Saved data entries
==============================
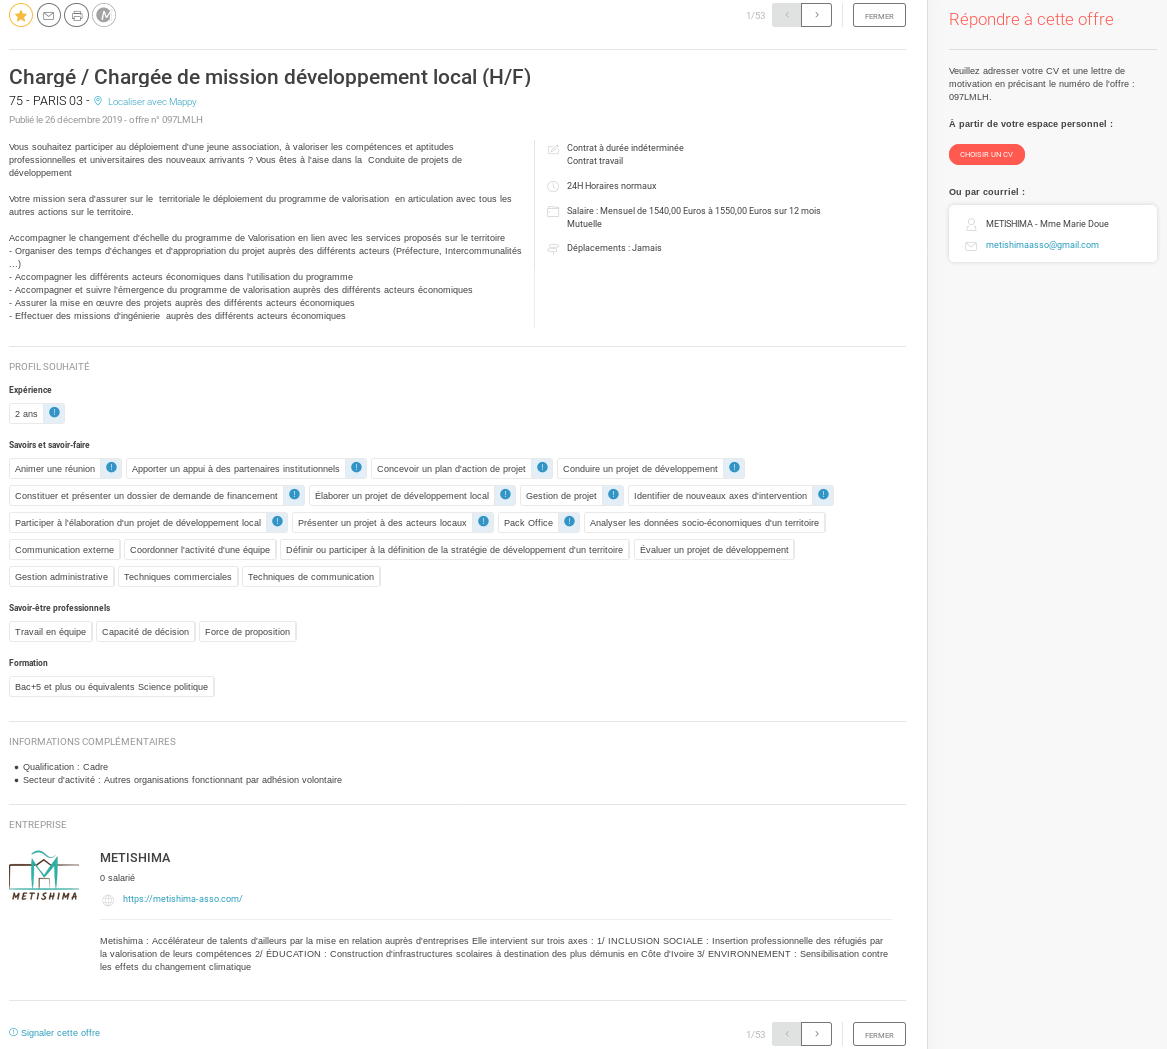Click info icon on "Conduire un projet de développement"
This screenshot has width=1167, height=1049.
click(x=734, y=468)
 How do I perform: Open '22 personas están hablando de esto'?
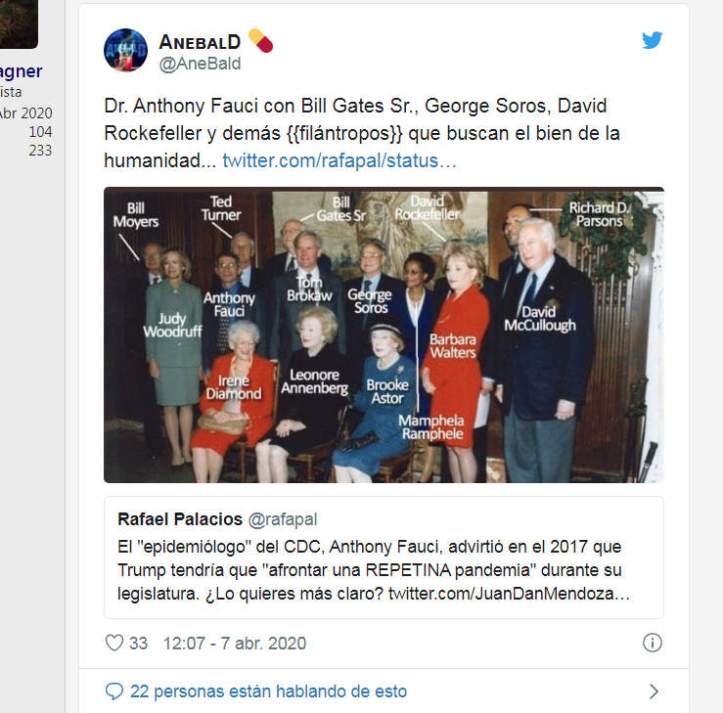pos(268,691)
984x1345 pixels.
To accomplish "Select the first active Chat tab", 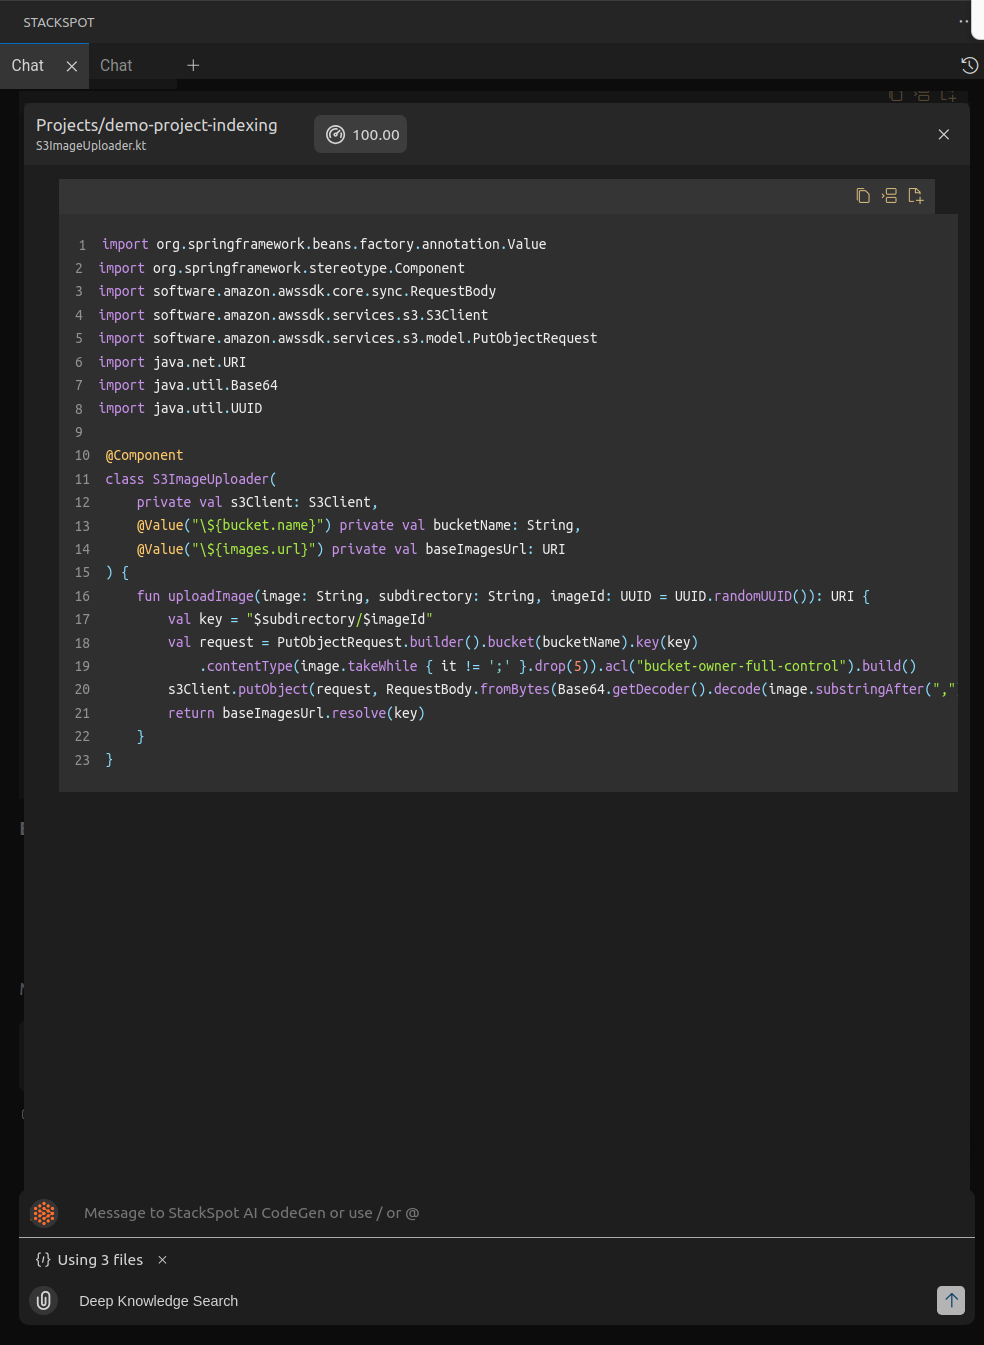I will pos(28,65).
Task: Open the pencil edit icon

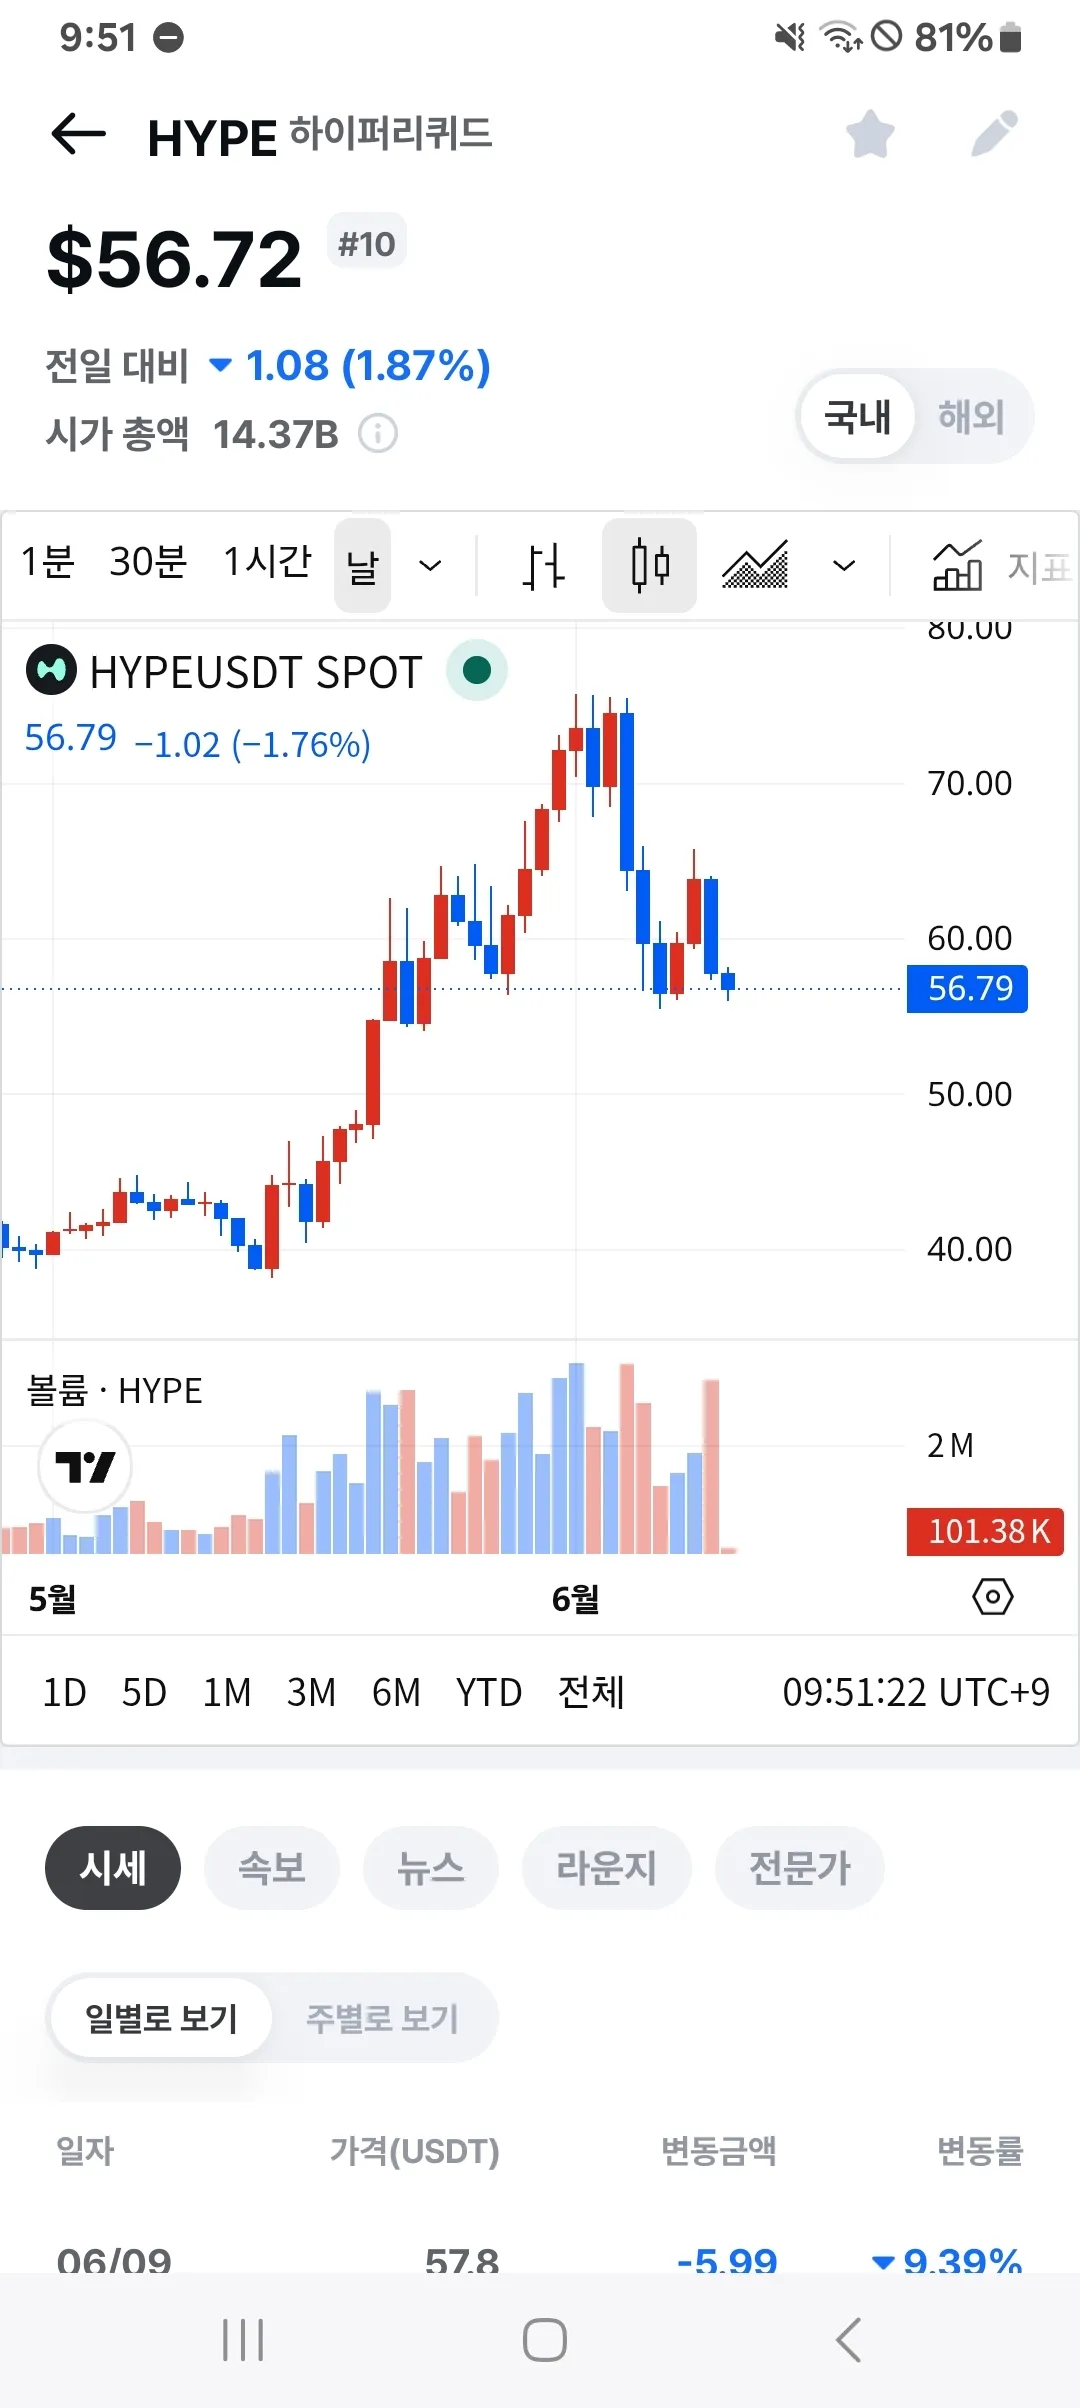Action: 995,134
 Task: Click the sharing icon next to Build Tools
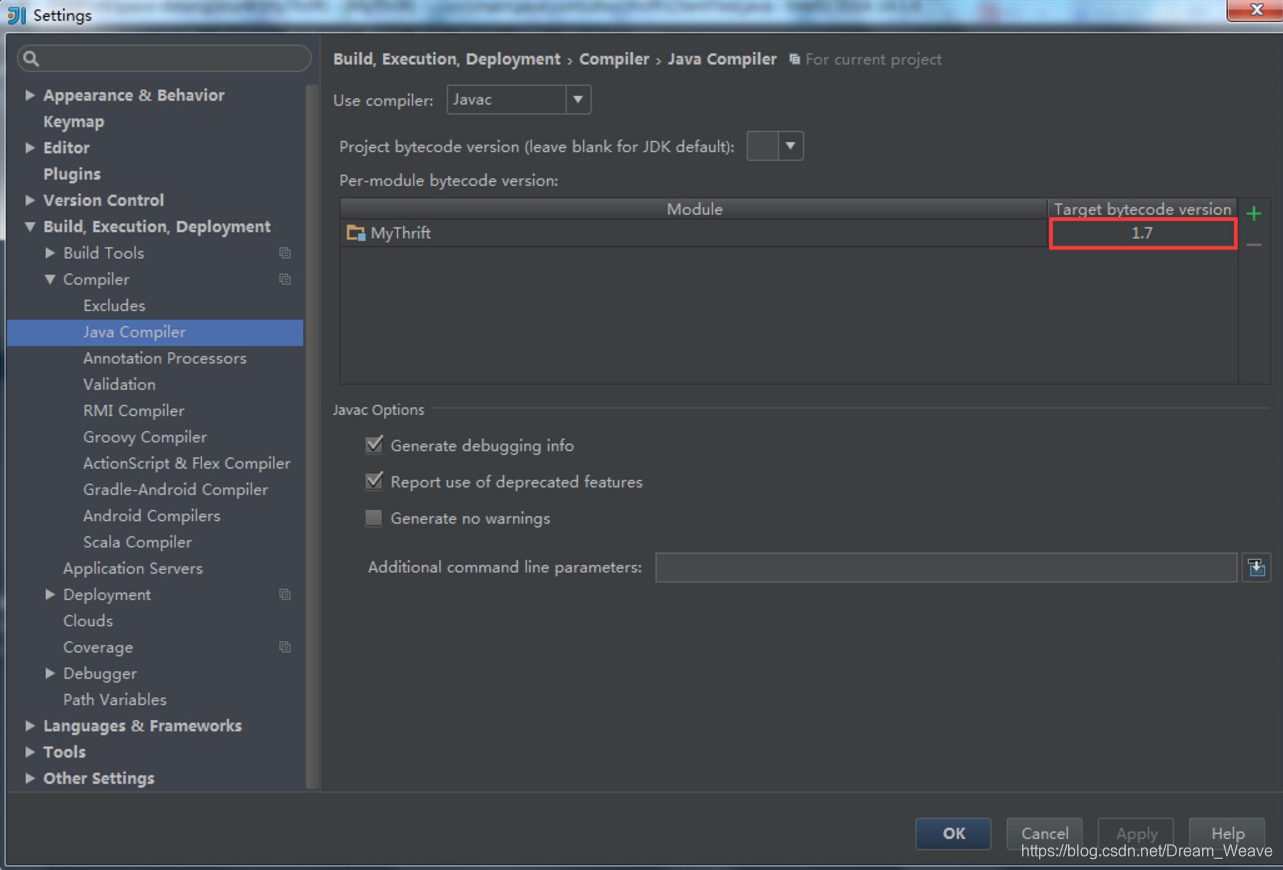(x=286, y=253)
==============================
## The task
Every line from the one containing "Task: Open the pencil edit icon" through the last line of the data is to be retyped exactly, with nothing added and no pictures included.

## Answer space
Task: Open the pencil edit icon

Action: 995,134
 Task: Click the sharing icon next to Build Tools
(x=286, y=253)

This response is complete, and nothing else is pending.